The “safety test” was not led by the plant operators or even the electrical engineers who were interested in the results of the test. It was led by a political officer who supposedly was charged with getting the test done and he pressed forward even after the operators expressed uncertainty.
Most people profess a belief that the event was just an example of the kind of decision making that comes in an autocratic society, but I think your hypothesis for the motivation of the political officer might be more reasonable considering the situation. It becomes even more interesting when one recognizes just how important the sale of oil and gas has been to the accumulation of wealth and power in Russia in the last 25 years.
If the normal reactor operators (who presumably would know the dangers inherent in Anatoly Dyatlov’s orders) rather than the electric engineers were at the controls of Chernobyl reactor 4, then that would be an argument against the sabotage hypothesis?
Who in 1986 would be willing to die a horrible death from radiation poisoning, for the sake of saving the Communist regime?

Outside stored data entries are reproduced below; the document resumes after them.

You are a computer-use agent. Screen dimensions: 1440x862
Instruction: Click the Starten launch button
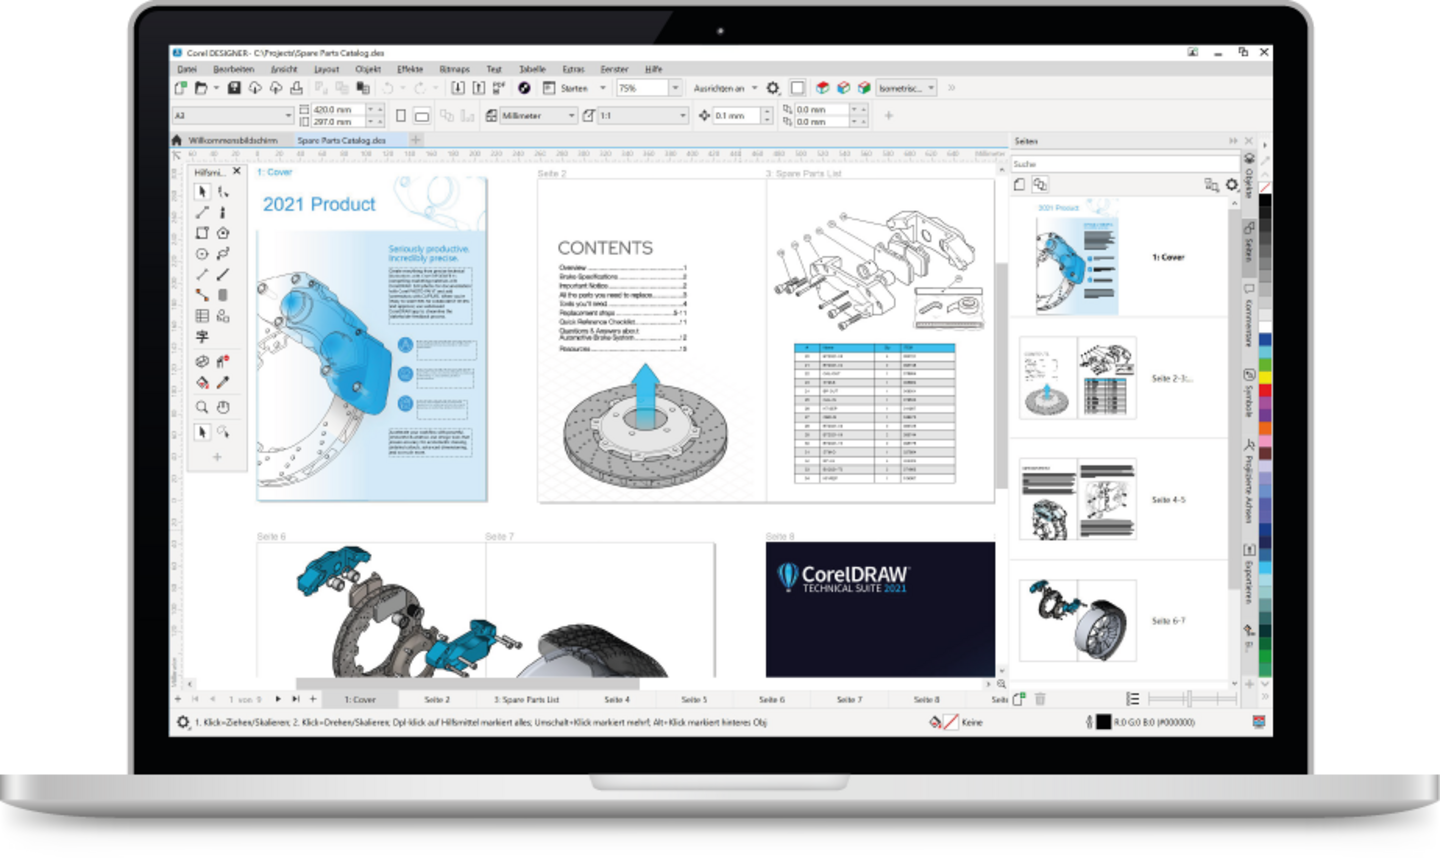click(x=573, y=88)
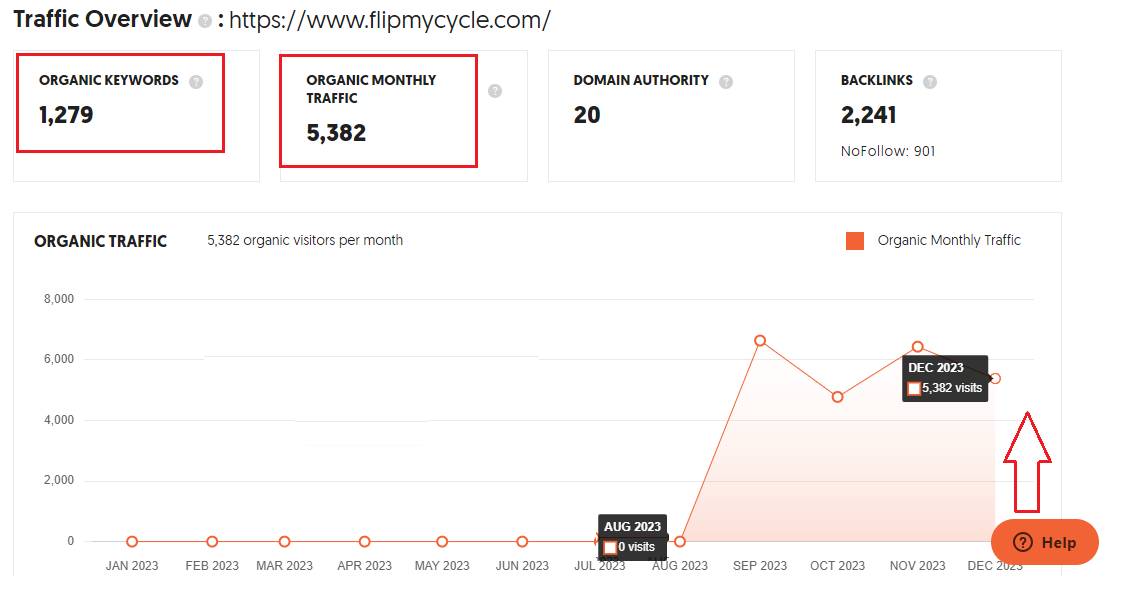Click the Dec 2023 chart marker
Viewport: 1128px width, 600px height.
[995, 378]
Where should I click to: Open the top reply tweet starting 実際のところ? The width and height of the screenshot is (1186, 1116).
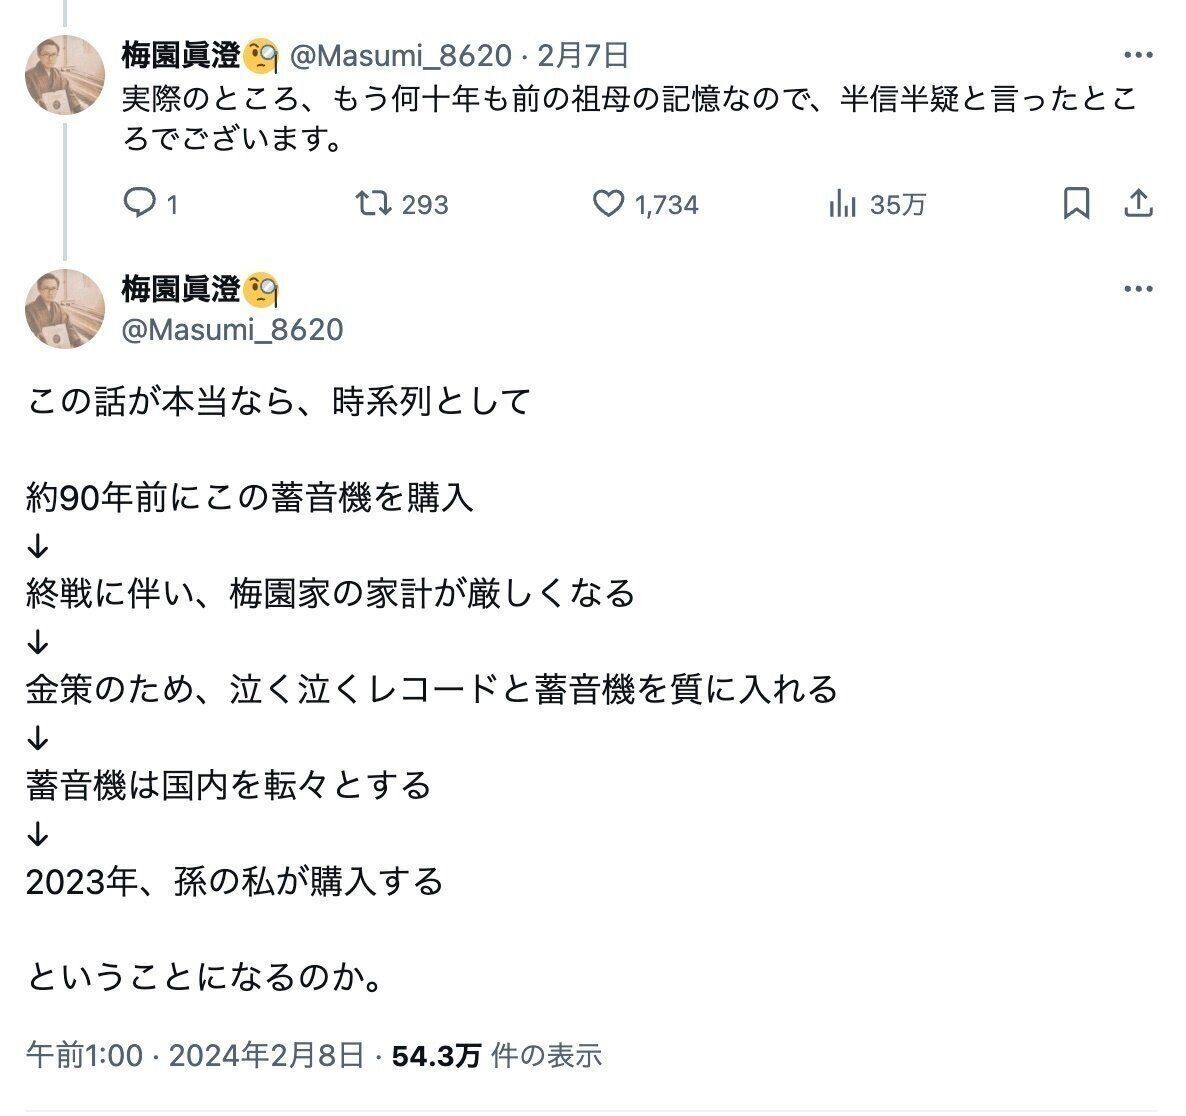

The reactor operators were newbies to nuclear power; they had recently transitioned from a fossil fuel plant. They did not know much about what would happen when operating outside of the normal procedures, they were simply uncomfortable with doing so. An American, particularly an American trained in the Rickover system of maintaining a questioning attitude, might not have followed orders, but it is difficult to imagine a Soviet operator resisting orders from the political officer.
Besides, why is a death from radiation poisoning so much more horrible than a death from something like a fire or grenade shrapnel? There have been plenty of examples of lower level workers following orders to go into harm’s way. In this case, the operators were probably quite unsure that there was any real danger; I presume that Soviet propaganda had made it clear that nuclear reactors were safe machines where safety systems would prevent any real hazard.
Of course, when the safety systems are purposely turned off…
Ah, so it wasn’t just the engineers who designed the test, but the power plant operators themselves, who were unfamiliar with nuclear reactors (and therefore presumably with the RBMK’s particular hazards). So perhaps they could have obeyed orders from their commissar without realizing that those orders would blow up the reactor.
It reminds me somewhat of the 9/11 attacks, where 11 of the terrorists involved (the “muscle” hijackers, hired to subdue the passengers) didn’t even know that it was a suicide mission, to the extent that their preparations indicated that they expected to wind up in prison for their actions! Only the lead terrorists who had done flight training were aware of the true nature of the hijacking.
As for your second paragraph, I wasn’t picturing reactor operators to be men who’d be trained in life-threatening actions in the manner of military personnel, or even police officers or firefighters…
As for your second paragraph, I wasn’t picturing reactor operators to be men who’d be trained in life-threatening actions in the manner of military personnel, or even police officers or firefighters…
I cannot speak for Soviet operators, but a large portion of the nuclear power plant operators I know have been trained as you describe.